Committee: Russ Schumacher (Adviser), Susan van den Heever, Daniel Cooley (Statistics)

Abstract

Forecasting for excessive rainfall, particularly flash-flood producing rainfall, is an important problem that remains difficult due to the relatively short temporal and small spatial scales at which they occur. One important operational product that highlights areas for potential excessive rainfall and flash flood occurrences is the Excessive Rainfall Outlook (ERO) issued by the NOAA Weather Prediction Center (WPC), which provides outlooks for lead times of 1-3 days. To address a need for additional tools for WPC forecasters while forming a given ERO, the Colorado State University Machine Learning Probabilities (CSU-MLP) system, a probabilistic forecast system for excessive rainfall (and other convective hazards), was developed to produce forecasts to be used as a "first-guess" ERO. CSU-MLP employs the use of a random forest (RF) algorithm trained using NOAA’s Second-Generation Global Ensemble Forecast System Reforecast (GEFS/R) and precipitation observations, while using the operational GEFS with the trained model to produce real-time forecasts. Initially developed as a medium range guidance (2-3 day lead time), CSU-MLP has produced day-1 forecasts that have been evaluated favorably during the 4-week Flash Flood and Intense Rainfall Experiment (FFaIR) in the summer of 2020. However, CSU-MLP day-1 forecasts have been observed to have daily forecast skill that can vary widely between days. This work will include an aggregate evaluation of CSU-MLP day-1 forecasts over a longer period of study (3 March 2019 – 15 October 2020) and an identification of synoptic regimes that these forecasts tend to perform at their best and worst.

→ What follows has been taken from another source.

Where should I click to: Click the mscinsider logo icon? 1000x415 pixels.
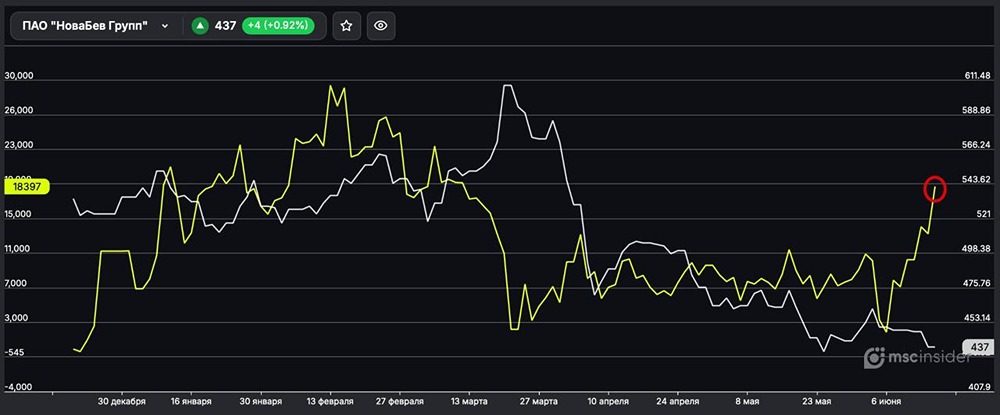pyautogui.click(x=874, y=357)
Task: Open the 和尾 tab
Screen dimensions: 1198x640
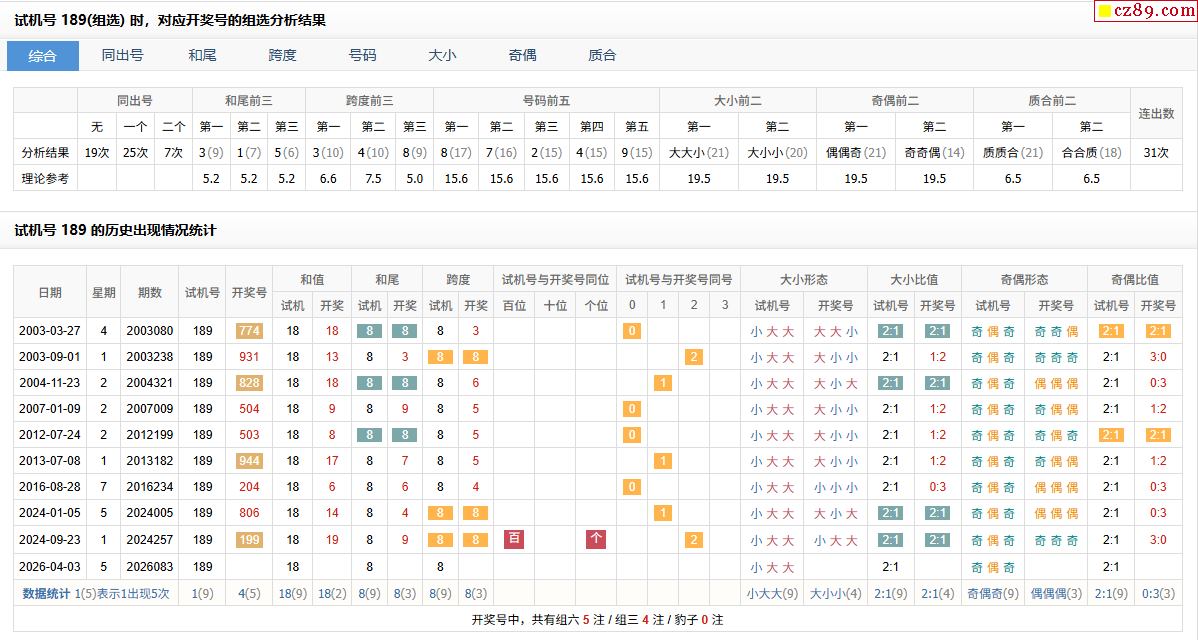Action: 202,56
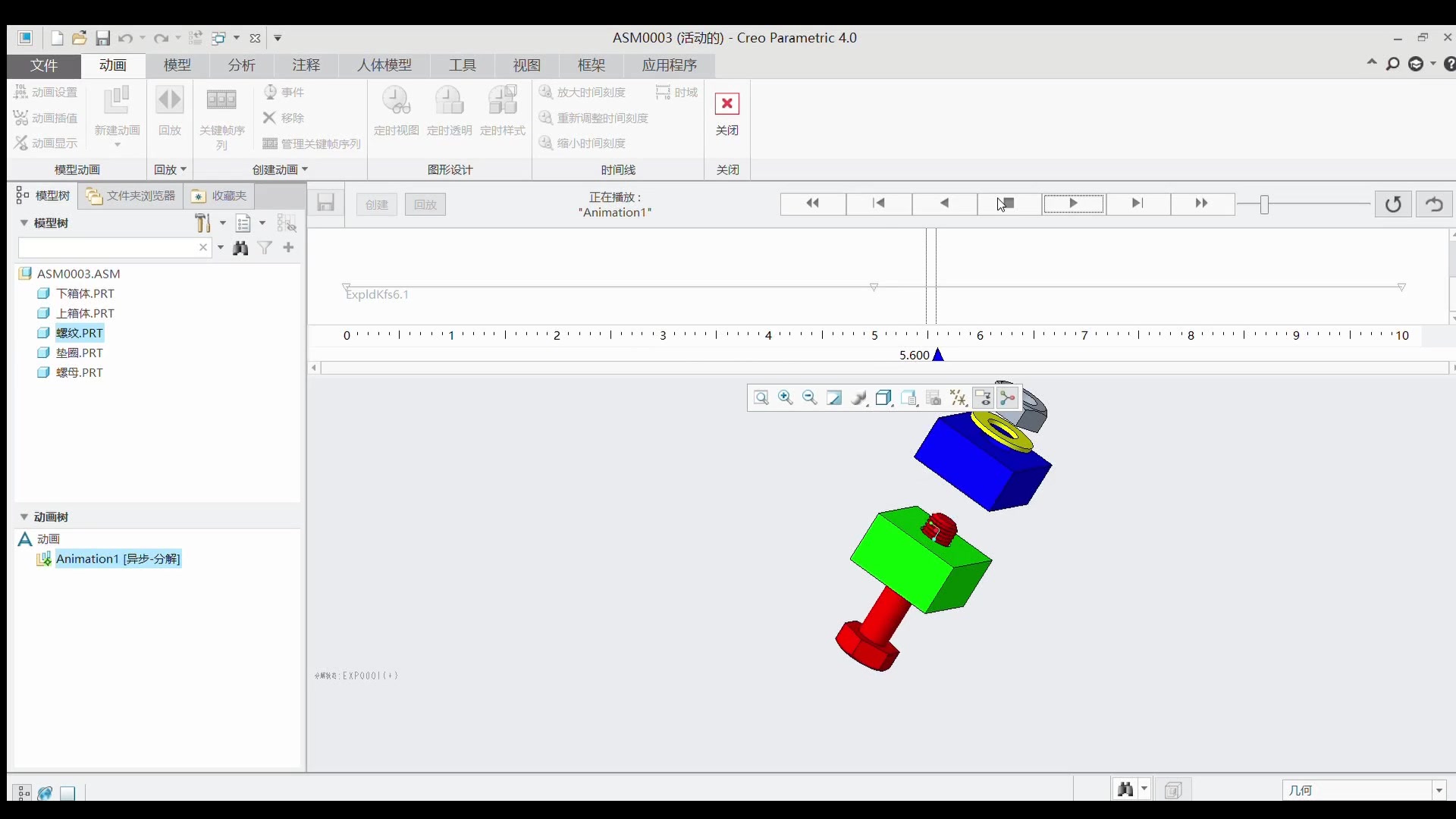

Results show that CSU-MLP day-1 forecasts are reliable, provide adequate discrimination of excessive rainfall events and non-events (AuROC =0.819), and have comparable performance, evaluated by use of the Brier skill score (BSS), to that of the ERO (CSU-MLP BSS = 0.083; ERO BSS = 0.085). However, CSU-MLP forecasts have a higher frequency of categorical probabilities (≥ 0.05) which results in larger variations of daily BSS. Synoptic regimes of best-performing daily forecasts reveal a tendency for these regimes to be characterized by moderate to strong large-scale forcing and relatively high low-level and column moisture. This would include warm-season regimes with moderate amplitude upper-level troughs, tropical cyclones, cut-off lows, and cool-season regimes where strong forcing is co-located near an abundant moisture source. Forecasts tend to perform worst when there is strong large-scale forcing and low-level and column moisture is relatively low, such as cool-season regimes with large amplitude troughs and surface cyclones but higher levels of atmospheric moisture are not present or not as widespread. This work has implications for WPC forecasters as they use the "first-guess" forecasts while developing the ERO for a given day, as well as implications for future CSU-MLP system model iterations and/or designs.